An emerging trend in the spirits industry, just as it has been in the beer business, is craft distillers. One of the newer, and closest to Montana, is Dry Fly Distilling, based in Spokane, Washington.

Why Dry Fly? The owners, Don Poffenroth, who is Dry Fly s distiller, and Kent Fleischmann are flyfishing enthusiasts and, in fact, came up with the business concept while on a flyfishing trip to Montana.

they've been in business for just a year, now, having marketed their first gins and vodkas in October 2007.

The gin has a fruity aroma to it, and Don says dried apples are part of his recipe. The vodka is produced from Washington winter wheat grown and harvested within 30 miles of Spokane. The vodka's aroma actually has a butterscotch overtone as well. In fact, both vodka and gin start out the same, with different botanicals added to produce the gin.

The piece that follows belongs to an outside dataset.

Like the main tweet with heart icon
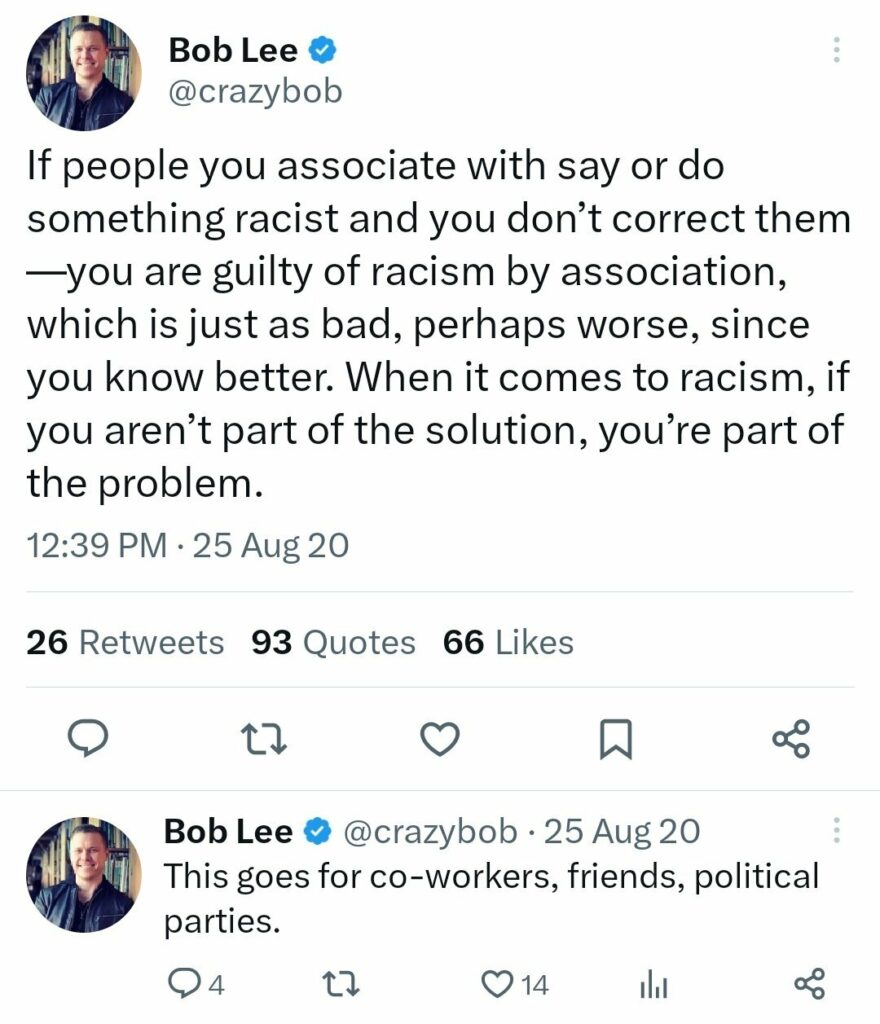The height and width of the screenshot is (1024, 880). pos(436,739)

Don is also distilling whiskey, currently producing a single malt whiskey, a bourbon, and a wheat whiskey, a spirit that has not been made in the U.S. for over a hundred years.  Currently, the whiskey production is going into barrels for aging, so it will be several years before release.

Dry Fly Distilling is the first distillery in Washington since 1918 when Prohibition closed down (legal) American distilling. They produced around 3,500 cases of gin and vodka in their first year of operation and plan a major expansion after building production to 5,000 cases, the capacity of the current facility.

Al Arvish, the computer expert who designed Montana s on-line gaming reporting system, was working the Gambling Control Division booth.

Al reports that he will be retiring from GCD at the end of 2008 and hopes that he will finally have some free time to go fishing, something that his job at GCD has definitely interfered with these last few years as the on-line reporting system was developed and implemented. Tight lines, Al.